European Central Bank (ECB) president Mario Draghi signalled he’s done enough to battle the sovereign debt crisis, laying the groundwork for an eventual exit from record-low interest rates and emergency lending measures.
Saying the environment had “improved enormously” and there were “many signs of returning confidence in the euro,” Draghi turned the spotlight on “upside risks” to inflation, which is now forecast to remain above the ECB’s two per cent limit this year.
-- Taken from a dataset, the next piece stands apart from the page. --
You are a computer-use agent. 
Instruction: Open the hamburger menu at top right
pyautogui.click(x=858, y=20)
That suggests policy makers don’t plan to cut rates further or add to their euro 1 trillion ($1.32 trillion) of long-term loans to banks, economists said.
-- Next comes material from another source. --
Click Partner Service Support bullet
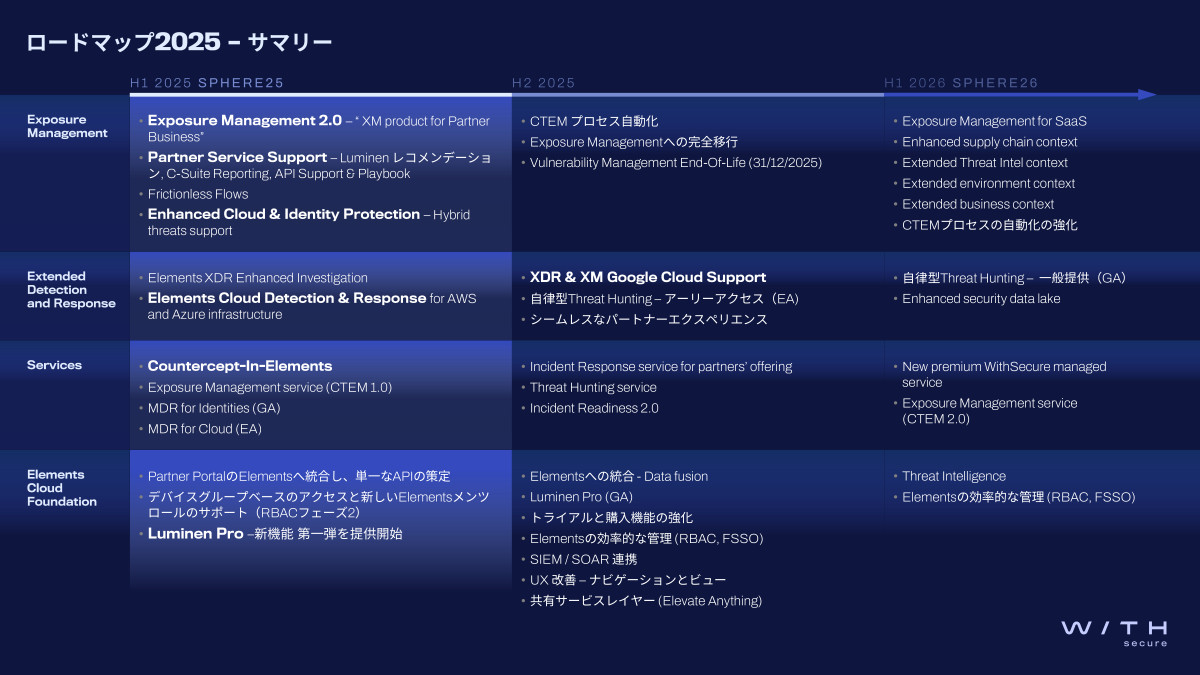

“The ECB adopted a significantly less dovish tone, dropping anything that could hint at any additional non-standard measure or a further rate cut to come,” said Holger Schmieding, chief economist at Berenberg Bank in London. “Instead, the tone suggests that the ECB expects its eventual next move to be a reversal of some non-standard measures or even a rate rise.”
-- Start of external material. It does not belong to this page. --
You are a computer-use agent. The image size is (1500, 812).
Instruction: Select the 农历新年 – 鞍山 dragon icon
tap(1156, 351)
The ECB’s unprecedented crisis-fighting measures have swelled its balance sheet to more than euro 3 trillion, prompting Bundesbank president Jens Weidmann to write a letter to Draghi warning that the central bank may be taking on too much risk. While the ECB has repeatedly been forced to retreat from exit plans as the debt crisis spread, Draghi indicated he may share Weidmann’s desire for a return to more conventional policy settings.